DIAGNOSTIC IMAGING OF FACIAL INJURIES

Diagnostic imaging of facial structures has advanced significantly in the past several decades. Although conventional radiography still has some utility, the majority of craniofacial diagnostic imaging is now done with computed tomography (CT) and magnetic resonance imaging (MRI). In the setting of trauma, CT is the most useful because of the rapid acquisition times, excellent bone detail, and ability to examine anatomy in multiple planes.

This chapter discusses facial anatomy pertinent to the evaluation of trauma patients, reviews the various imaging techniques useful in facial trauma, and discusses the imaging findings in common facial injuries.

ANATOMY

BUTTRESSES

One of the major functions of the midfacial skeleton is the transmission of masticatory forces to the cranium. This is accomplished through a series of vertical and horizontal buttresses. These buttresses form the basic vertical and horizontal framework for the facial skeleton. They give structural integrity to important facial structures, such as the orbits and paranasal sinuses. Thus, they directly or indirectly anchor to the skull base or cranium. Slight variations of the facial buttress systems exist. The described system is based primarily on that described by Manson et al. ( Figure 8-1 ).

FIGURE 8-1
Vertical buttresses of the face. In the midface, the nasomaxillary and zygomaticomaxillary are the most important from a clinical standpoint. In the mandible, the mandibular ramus and condyle constitute the most important buttresses.

Transverse Buttresses

Three major buttresses of the face and two buttresses of the mandible give lateral stability to their respective surrounding structures.
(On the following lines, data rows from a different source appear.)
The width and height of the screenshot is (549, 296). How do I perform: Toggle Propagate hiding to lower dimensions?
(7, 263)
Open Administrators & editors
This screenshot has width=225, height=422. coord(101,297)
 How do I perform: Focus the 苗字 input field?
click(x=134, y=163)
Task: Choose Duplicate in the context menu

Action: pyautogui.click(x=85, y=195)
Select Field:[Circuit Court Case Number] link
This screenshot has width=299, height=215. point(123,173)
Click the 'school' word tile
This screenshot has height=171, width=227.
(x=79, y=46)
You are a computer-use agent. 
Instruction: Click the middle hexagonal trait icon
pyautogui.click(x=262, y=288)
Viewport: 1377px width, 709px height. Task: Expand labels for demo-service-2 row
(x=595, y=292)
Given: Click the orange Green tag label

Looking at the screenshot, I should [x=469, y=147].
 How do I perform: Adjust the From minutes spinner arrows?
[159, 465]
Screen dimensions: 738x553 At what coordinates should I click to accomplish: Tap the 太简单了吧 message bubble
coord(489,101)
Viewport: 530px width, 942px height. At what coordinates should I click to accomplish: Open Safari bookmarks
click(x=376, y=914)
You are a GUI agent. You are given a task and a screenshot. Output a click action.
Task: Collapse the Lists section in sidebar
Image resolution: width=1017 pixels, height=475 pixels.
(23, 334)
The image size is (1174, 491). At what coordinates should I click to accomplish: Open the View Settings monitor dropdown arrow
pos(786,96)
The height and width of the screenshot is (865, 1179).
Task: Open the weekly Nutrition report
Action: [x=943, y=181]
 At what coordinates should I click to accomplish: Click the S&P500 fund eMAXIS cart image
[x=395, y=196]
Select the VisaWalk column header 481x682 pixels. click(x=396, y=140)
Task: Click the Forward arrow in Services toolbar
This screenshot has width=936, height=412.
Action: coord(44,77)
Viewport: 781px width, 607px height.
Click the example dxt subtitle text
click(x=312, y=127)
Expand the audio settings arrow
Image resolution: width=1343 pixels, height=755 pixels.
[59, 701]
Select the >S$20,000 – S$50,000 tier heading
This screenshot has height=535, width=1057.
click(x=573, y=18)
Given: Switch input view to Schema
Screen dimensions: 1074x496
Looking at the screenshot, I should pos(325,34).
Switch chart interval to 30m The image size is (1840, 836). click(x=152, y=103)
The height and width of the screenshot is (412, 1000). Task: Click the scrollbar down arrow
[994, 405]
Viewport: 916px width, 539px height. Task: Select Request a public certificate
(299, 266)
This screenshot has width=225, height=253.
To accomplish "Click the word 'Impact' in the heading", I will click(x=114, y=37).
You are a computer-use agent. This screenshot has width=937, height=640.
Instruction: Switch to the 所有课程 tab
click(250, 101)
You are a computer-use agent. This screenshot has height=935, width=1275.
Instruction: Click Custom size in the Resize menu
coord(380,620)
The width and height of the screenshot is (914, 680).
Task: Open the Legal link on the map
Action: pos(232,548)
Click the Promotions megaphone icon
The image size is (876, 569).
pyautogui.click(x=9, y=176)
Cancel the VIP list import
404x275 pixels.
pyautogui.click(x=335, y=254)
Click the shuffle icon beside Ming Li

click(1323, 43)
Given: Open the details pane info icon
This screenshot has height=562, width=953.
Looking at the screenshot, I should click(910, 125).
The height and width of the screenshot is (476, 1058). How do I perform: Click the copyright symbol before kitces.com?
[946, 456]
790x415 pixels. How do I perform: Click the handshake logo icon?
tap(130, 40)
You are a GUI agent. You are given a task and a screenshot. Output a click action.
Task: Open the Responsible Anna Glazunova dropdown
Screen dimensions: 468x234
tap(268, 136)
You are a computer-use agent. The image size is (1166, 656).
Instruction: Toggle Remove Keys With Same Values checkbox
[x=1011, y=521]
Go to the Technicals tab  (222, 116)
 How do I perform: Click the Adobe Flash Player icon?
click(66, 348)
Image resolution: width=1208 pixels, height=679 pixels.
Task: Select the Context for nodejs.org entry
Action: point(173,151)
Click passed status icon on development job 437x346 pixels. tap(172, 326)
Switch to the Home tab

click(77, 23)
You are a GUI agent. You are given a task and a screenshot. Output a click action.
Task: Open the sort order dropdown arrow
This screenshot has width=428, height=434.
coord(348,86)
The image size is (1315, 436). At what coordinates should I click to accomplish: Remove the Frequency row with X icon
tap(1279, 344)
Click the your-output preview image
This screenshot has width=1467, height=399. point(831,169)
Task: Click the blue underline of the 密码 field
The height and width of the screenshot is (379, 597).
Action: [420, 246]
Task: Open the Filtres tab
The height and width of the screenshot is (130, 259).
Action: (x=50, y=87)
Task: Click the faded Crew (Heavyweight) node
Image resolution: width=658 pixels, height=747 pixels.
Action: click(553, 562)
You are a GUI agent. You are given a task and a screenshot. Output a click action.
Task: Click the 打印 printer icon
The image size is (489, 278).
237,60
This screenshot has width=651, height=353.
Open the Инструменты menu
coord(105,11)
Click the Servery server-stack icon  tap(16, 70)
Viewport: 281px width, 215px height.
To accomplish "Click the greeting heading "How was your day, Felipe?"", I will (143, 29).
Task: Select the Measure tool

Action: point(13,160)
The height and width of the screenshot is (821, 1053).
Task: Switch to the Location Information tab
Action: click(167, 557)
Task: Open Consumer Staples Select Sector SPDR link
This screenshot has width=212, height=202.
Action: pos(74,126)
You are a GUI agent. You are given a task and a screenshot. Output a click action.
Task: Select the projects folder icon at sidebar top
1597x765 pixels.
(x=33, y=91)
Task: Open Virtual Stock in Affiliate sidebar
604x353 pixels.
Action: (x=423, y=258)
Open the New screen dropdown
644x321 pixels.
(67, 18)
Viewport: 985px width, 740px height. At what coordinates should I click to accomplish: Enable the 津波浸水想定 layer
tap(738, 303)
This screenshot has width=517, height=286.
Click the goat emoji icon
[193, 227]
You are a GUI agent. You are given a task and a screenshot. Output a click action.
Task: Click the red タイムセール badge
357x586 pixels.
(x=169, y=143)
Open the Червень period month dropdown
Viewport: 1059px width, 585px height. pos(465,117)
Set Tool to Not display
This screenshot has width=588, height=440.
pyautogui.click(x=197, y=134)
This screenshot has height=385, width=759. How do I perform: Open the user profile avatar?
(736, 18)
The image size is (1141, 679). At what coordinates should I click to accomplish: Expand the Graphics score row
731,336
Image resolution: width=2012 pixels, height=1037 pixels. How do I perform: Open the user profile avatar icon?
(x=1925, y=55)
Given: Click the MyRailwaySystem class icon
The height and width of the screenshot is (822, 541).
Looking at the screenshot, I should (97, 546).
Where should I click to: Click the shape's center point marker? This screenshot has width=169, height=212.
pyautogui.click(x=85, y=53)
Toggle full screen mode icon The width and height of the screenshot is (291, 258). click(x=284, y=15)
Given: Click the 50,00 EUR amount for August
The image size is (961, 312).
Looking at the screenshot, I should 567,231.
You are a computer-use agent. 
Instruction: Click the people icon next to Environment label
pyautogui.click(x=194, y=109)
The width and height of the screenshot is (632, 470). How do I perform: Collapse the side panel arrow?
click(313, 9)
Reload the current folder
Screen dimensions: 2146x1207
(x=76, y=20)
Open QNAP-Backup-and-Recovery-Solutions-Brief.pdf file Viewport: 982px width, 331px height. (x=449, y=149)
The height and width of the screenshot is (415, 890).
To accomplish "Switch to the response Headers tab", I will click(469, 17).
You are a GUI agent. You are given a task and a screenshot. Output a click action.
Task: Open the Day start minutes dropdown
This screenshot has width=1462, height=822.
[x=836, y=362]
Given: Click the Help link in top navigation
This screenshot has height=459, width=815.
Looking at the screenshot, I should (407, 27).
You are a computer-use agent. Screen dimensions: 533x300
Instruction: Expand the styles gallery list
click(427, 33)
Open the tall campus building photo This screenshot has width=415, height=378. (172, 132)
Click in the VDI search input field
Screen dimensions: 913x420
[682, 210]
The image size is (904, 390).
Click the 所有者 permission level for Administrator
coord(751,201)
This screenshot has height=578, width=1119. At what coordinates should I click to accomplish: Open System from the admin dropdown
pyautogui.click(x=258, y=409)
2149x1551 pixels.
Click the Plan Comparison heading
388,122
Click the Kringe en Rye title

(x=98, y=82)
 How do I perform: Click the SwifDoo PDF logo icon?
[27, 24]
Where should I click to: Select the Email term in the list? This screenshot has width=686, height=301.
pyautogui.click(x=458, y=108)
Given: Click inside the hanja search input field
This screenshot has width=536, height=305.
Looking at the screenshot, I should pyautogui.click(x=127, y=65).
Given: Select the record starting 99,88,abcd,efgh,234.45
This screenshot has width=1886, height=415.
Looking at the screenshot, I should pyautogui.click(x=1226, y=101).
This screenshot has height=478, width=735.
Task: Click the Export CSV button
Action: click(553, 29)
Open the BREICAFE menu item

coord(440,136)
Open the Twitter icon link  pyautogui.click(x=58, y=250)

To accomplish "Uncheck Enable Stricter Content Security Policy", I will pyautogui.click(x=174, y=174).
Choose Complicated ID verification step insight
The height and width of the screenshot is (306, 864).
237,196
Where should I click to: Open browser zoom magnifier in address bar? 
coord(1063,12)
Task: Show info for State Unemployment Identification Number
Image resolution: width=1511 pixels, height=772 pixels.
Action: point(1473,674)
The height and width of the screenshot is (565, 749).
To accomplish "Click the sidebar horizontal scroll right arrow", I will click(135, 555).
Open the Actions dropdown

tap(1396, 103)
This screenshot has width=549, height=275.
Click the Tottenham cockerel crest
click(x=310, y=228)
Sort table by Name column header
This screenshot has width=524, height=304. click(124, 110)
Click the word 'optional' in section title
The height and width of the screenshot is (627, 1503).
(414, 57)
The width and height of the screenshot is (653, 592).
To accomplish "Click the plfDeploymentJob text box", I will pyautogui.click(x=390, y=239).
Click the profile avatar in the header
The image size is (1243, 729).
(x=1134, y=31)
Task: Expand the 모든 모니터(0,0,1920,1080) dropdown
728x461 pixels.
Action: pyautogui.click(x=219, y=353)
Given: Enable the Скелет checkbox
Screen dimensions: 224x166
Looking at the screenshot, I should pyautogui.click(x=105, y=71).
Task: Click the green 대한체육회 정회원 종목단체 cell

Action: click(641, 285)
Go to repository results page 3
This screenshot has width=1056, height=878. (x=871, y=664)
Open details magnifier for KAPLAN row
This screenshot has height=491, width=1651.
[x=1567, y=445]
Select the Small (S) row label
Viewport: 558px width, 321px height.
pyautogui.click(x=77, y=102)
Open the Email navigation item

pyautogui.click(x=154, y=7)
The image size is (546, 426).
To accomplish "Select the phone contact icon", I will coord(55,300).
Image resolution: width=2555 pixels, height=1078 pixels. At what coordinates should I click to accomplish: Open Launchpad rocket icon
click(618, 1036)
The superior transverse facial buttress is composed of the orbital plate of the frontal bone and the cribriform plate of the ethmoid. The middle transverse buttress consists of the zygomatic process of the temporal bone, the body and temporal process of the zygoma, the infraorbital process of the zygoma, the orbital surface of the maxilla, and segments of the frontal process of the maxilla. The inferior facial buttress consists of the superior alveolar ridge and hard palate. The superior mandibular transverse buttress runs along the inferior alveolar ridge. The inferior mandibular transverse buttress runs along the inferior edge of the mandible from one angle to the other.

Vertical Buttresses

Three paired peripheral buttresses and one central buttress exist. The nasofrontal buttresses comprise the frontal process of the maxilla, the nasal bones, the nasofrontal suture (nasion), and the medial walls of the maxillary sinuses and orbits. The zygomatic buttresses extend from the posterior maxillary molars vertically through the zygomaticomaxillary (ZMC) sutures, zygomatic bodies, and through the lateral orbital walls into the frontal bones. The pterygomaxillary buttresses consist of the pterygoid processes of the sphenoid bone and the posterolateral and posteromedial walls of the adjacent maxillary sinus. The central nasoethmoidal buttress is composed of the ethmoid and vomer bones.

IMAGING TECHNIQUES

RADIOGRAPHY

Before the introduction of CT, plain radiographic studies were the only imaging studies available for assessing complex osseous maxillofacial injuries. Although CT has supplanted plain radiographic imaging for the evaluation of complex facial fractures and soft tissue injuries, these studies are appropriate for the evaluation of uncomplicated injuries.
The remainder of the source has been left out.